Count the rows below that contain the string "services" and reply with only the number.

::: Material provided

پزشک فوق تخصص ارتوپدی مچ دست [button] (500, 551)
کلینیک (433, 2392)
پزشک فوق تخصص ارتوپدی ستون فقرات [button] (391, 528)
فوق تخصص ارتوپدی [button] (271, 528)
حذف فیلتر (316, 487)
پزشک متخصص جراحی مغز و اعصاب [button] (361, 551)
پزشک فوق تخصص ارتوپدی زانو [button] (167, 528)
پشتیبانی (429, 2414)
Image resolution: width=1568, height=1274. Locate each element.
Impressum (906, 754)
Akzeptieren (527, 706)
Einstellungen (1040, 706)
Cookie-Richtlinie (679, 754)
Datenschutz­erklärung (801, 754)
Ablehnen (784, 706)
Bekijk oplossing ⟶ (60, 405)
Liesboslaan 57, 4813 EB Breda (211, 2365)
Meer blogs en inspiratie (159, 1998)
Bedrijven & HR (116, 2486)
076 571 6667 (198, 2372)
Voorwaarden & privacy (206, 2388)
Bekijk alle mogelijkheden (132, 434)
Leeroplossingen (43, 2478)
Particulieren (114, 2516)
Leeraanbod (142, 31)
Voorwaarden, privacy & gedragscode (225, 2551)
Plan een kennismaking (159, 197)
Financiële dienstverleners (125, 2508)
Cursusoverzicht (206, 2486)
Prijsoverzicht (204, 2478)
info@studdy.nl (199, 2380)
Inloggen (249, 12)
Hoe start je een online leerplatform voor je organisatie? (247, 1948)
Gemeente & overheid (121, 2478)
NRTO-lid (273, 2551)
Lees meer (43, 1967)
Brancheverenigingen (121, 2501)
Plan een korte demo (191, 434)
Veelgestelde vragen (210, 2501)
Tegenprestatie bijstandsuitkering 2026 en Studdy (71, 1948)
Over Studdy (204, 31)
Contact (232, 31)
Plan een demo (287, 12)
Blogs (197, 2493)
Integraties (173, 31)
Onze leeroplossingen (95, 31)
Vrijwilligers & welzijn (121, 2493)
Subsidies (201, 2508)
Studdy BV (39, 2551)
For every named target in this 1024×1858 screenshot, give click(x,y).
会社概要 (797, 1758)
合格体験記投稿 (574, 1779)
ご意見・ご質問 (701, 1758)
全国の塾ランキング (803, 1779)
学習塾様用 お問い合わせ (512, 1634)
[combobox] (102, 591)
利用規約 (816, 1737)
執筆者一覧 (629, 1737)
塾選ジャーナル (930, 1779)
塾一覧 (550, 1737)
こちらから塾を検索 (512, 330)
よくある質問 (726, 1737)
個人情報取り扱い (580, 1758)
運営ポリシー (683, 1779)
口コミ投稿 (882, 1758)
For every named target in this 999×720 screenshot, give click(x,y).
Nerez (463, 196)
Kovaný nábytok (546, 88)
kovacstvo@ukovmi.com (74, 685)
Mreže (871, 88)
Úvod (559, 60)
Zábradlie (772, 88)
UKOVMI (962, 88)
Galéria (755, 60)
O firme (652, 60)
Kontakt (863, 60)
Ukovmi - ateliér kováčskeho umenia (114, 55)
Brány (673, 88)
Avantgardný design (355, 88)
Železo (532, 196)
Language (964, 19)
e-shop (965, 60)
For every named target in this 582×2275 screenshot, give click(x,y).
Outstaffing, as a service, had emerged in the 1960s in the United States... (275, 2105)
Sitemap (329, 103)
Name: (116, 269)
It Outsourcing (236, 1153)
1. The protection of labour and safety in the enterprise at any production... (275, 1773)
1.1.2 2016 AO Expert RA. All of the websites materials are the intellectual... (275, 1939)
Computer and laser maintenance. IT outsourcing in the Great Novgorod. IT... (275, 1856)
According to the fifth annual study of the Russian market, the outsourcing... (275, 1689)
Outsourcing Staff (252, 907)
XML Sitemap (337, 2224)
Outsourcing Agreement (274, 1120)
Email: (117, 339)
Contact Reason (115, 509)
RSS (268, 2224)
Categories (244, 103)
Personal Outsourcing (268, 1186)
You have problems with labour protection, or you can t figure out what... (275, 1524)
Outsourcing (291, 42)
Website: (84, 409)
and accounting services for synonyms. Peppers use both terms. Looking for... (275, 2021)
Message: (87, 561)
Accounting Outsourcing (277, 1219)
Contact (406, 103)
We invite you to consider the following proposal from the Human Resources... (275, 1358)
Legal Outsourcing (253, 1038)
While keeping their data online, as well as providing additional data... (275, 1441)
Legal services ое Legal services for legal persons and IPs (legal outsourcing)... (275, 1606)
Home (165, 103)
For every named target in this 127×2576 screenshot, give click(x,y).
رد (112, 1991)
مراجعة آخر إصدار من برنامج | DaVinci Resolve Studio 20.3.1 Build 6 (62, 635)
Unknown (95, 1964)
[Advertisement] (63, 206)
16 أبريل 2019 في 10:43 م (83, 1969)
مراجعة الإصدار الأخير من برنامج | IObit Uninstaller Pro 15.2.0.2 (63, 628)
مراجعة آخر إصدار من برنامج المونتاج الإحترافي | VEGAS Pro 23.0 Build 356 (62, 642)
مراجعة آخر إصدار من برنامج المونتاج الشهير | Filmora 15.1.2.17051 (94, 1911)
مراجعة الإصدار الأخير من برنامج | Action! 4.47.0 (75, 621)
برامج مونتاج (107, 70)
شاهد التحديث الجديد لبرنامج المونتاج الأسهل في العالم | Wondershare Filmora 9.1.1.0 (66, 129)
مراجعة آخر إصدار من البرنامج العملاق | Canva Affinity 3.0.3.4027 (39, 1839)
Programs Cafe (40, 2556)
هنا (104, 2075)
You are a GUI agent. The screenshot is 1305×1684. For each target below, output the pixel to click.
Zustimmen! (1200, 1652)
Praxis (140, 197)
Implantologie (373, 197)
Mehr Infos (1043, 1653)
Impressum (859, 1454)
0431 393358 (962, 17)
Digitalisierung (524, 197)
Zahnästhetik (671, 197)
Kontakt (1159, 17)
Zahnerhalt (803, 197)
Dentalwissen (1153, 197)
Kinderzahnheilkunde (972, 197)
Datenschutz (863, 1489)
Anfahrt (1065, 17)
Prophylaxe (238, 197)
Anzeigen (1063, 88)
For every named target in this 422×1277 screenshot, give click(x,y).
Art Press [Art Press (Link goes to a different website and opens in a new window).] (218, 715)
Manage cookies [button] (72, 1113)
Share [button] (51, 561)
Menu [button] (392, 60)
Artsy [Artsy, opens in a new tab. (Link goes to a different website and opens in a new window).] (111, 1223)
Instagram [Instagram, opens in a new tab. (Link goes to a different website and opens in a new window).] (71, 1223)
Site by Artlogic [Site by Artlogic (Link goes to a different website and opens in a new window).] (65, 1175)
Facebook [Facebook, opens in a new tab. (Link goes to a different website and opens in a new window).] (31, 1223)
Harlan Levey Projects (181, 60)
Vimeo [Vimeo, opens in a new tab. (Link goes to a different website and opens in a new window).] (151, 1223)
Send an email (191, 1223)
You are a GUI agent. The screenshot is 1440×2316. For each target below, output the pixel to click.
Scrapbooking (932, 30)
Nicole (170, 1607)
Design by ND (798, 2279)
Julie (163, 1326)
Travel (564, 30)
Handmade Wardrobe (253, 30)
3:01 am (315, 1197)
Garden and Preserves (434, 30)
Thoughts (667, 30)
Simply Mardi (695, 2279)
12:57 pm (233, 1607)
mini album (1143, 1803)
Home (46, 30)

::::::

● Exercise output:
2